| ▲ | andai 10 hours ago | ||||||||||||||||
Can someone help me understand where all this traffic is coming from? Are there thousands of companies all doing it simultaneously? How come even small sites get hammered constantly? At some point haven't you scraped the whole thing? | |||||||||||||||||
| ▲ | marginalia_nu 8 hours ago | parent | next [-] | ||||||||||||||||
> At some point haven't you scraped the whole thing? Git forges will expose a version of every file at every commit in the project's history. If you have medium sized project consisting of say 1000 files and 10,000 commits, the crawler will identify a number of URLs on the same order of magnitude as English Wikipedia, just for that one project. This is also very expensive for the git forge, as it needs to reconstruct the historical files from a bunch of commits. Git forges interact spectacularly poorly with naively implemented web crawlers, unless the crawlers put in logic to avoid exhaustively crawling git forges. You honestly get a pretty long way just excluding URLs with long base64-like path elements, which isn't hard but it's also not obvious. | |||||||||||||||||
| ▲ | input_sh 9 hours ago | parent | prev | next [-] | ||||||||||||||||
> How come even small sites get hammered constantly? Because big sites have decades of experience fighting against scrapers and have recently upped their game significantly (even when doing so carries some SEO costs) so that they're the only ones that can train AI on their own data. So now, when you're starting from scratch and your goal is to gather as much data as possible, targetting smaller sites with weak / non-existent scraping protection is the path of least resistence. | |||||||||||||||||
| |||||||||||||||||
| ▲ | bingo-bongo 9 hours ago | parent | prev | next [-] | ||||||||||||||||
AI companies scrape to: - have data to train on - update the data more or less continuously - answer queries from users on the fly With a lot of AI companies, that generates a lot of scraping. Also, some of them behave terribly when scraping or is just bad at it. | |||||||||||||||||
| |||||||||||||||||
| ▲ | reppap 9 hours ago | parent | prev | next [-] | ||||||||||||||||
It's not just companies either, a lot of people run crawlers for their home lab projects too. | |||||||||||||||||
| ▲ | m0llusk 7 hours ago | parent | prev | next [-] | ||||||||||||||||
It isn't only companies, it is a mass social movement.
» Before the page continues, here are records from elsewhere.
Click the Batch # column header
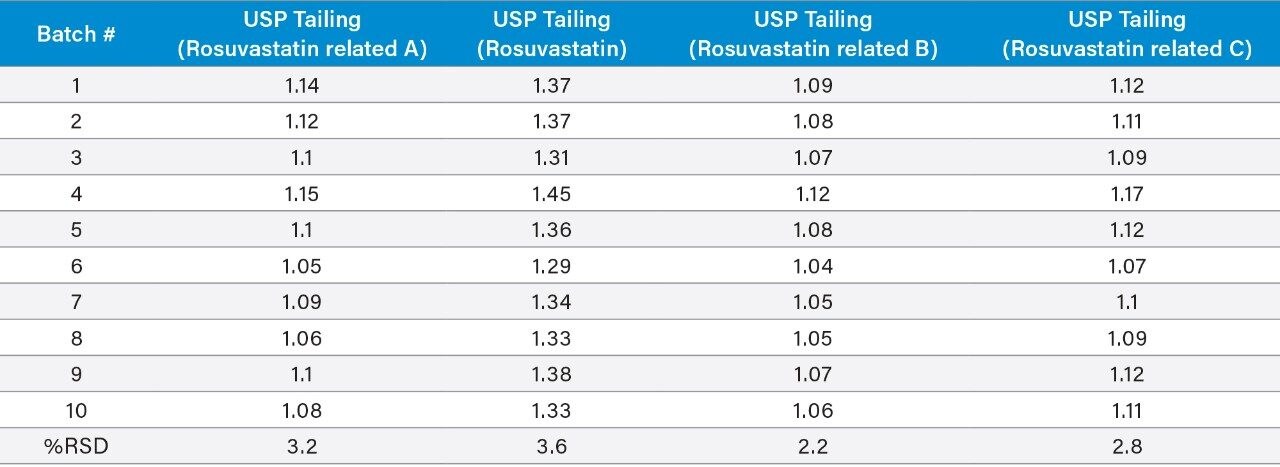The width and height of the screenshot is (1280, 467). pyautogui.click(x=77, y=34)
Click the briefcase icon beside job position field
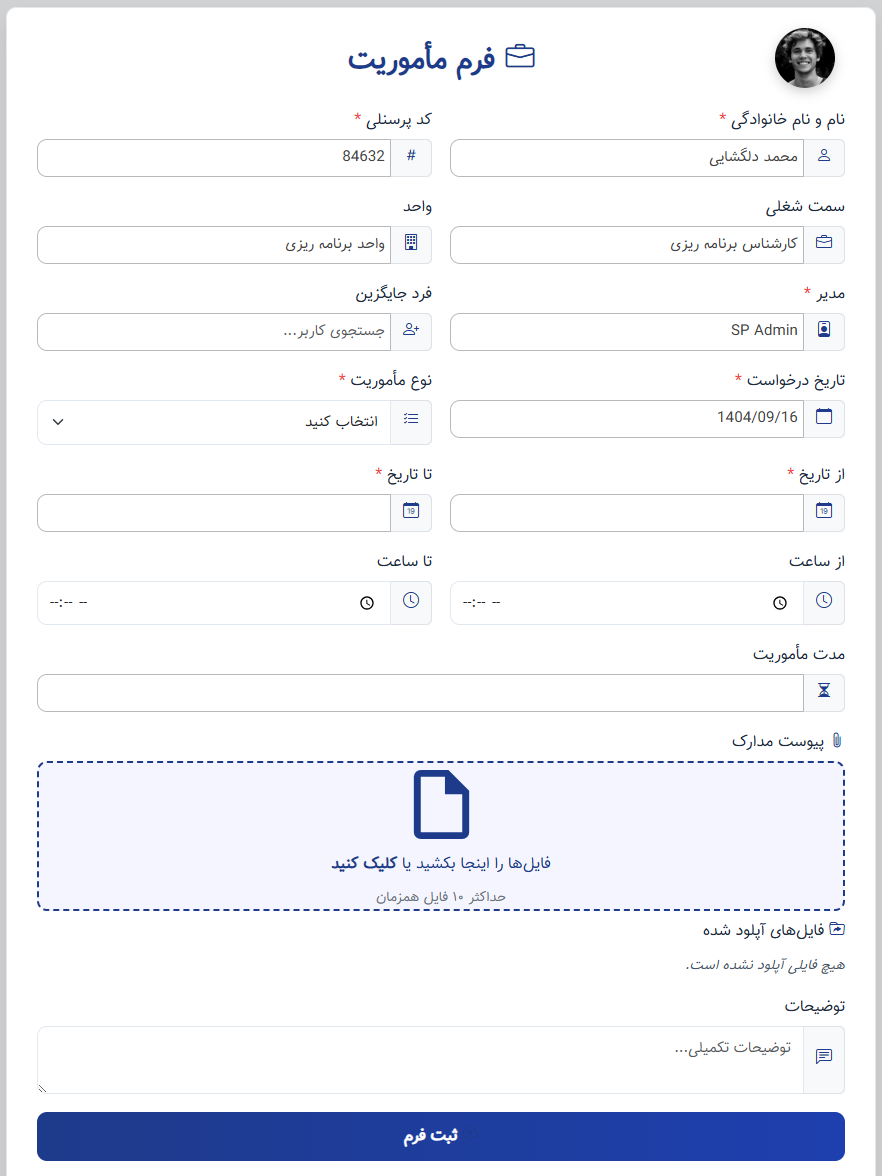This screenshot has height=1176, width=882. [825, 244]
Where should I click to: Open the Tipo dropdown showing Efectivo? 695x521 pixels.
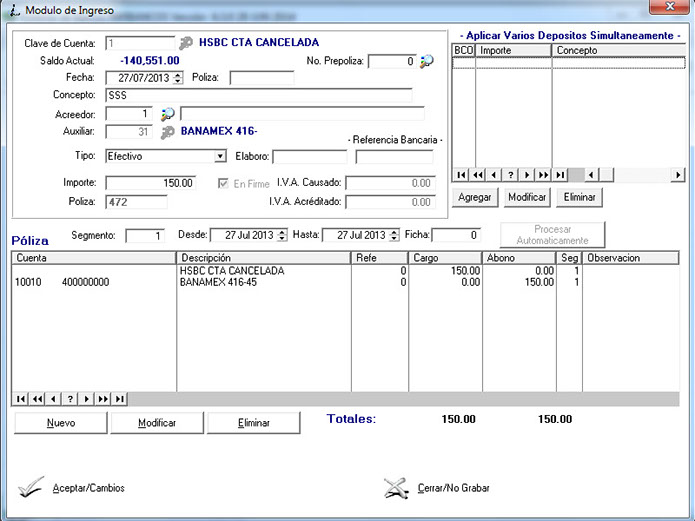[x=220, y=157]
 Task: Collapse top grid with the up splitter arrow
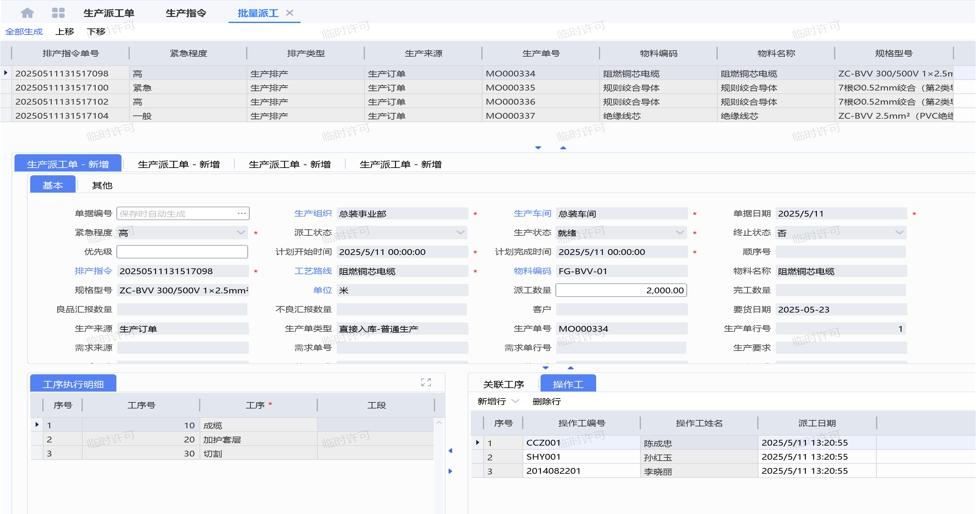click(562, 148)
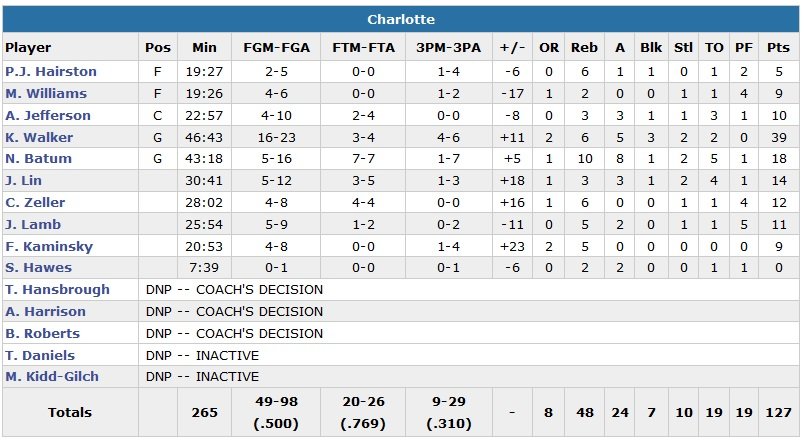Image resolution: width=804 pixels, height=440 pixels.
Task: Open B. Roberts' player link
Action: pos(44,334)
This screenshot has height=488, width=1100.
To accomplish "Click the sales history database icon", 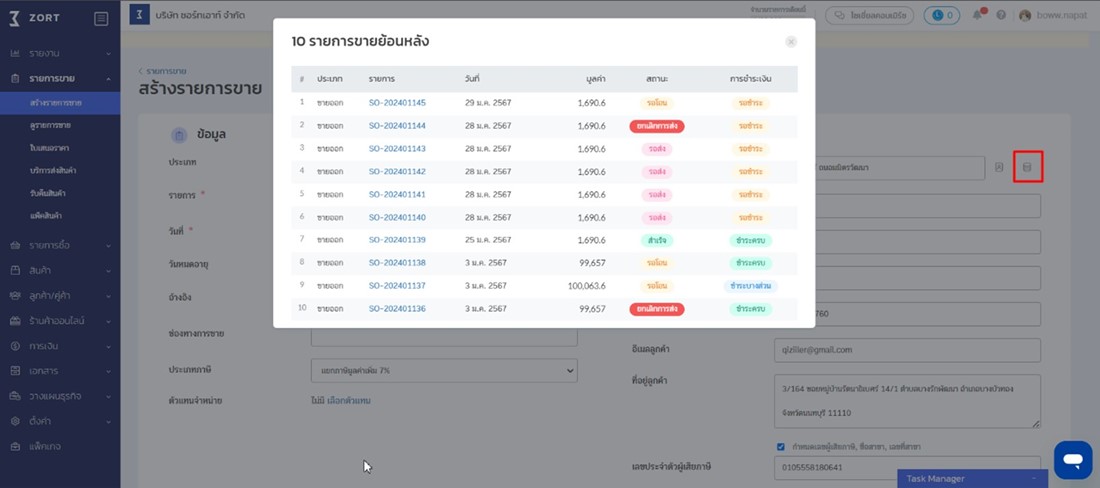I will pos(1027,167).
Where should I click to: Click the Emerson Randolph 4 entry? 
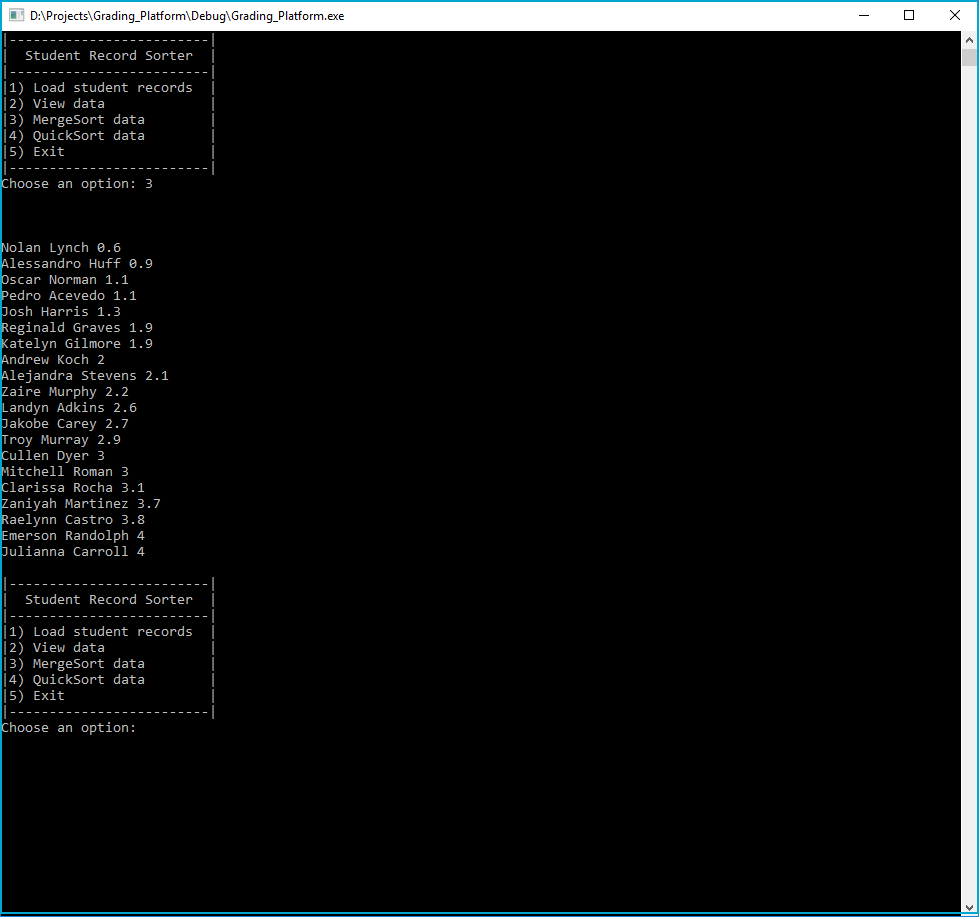point(72,535)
Anyone with basic coding experience can download some basic learning apparatus and start feeding it material. The latest LLMs make it extremely easy to compose code that scrapes internet sites, so only the most minimal skills are required. Because everything is "AI" now aspiring young people are encouraged to do this in order to gain experience so they can get jobs and a careers in the new AI driven economy. | |||||||||||||||||
| ▲ | devsda 9 hours ago | parent | prev [-] | ||||||||||||||||
May be the teams developing AI crawlers are dogfooding & are using the AI itself(and its small context) to keep track of the sites that are already scraped. /s | |||||||||||||||||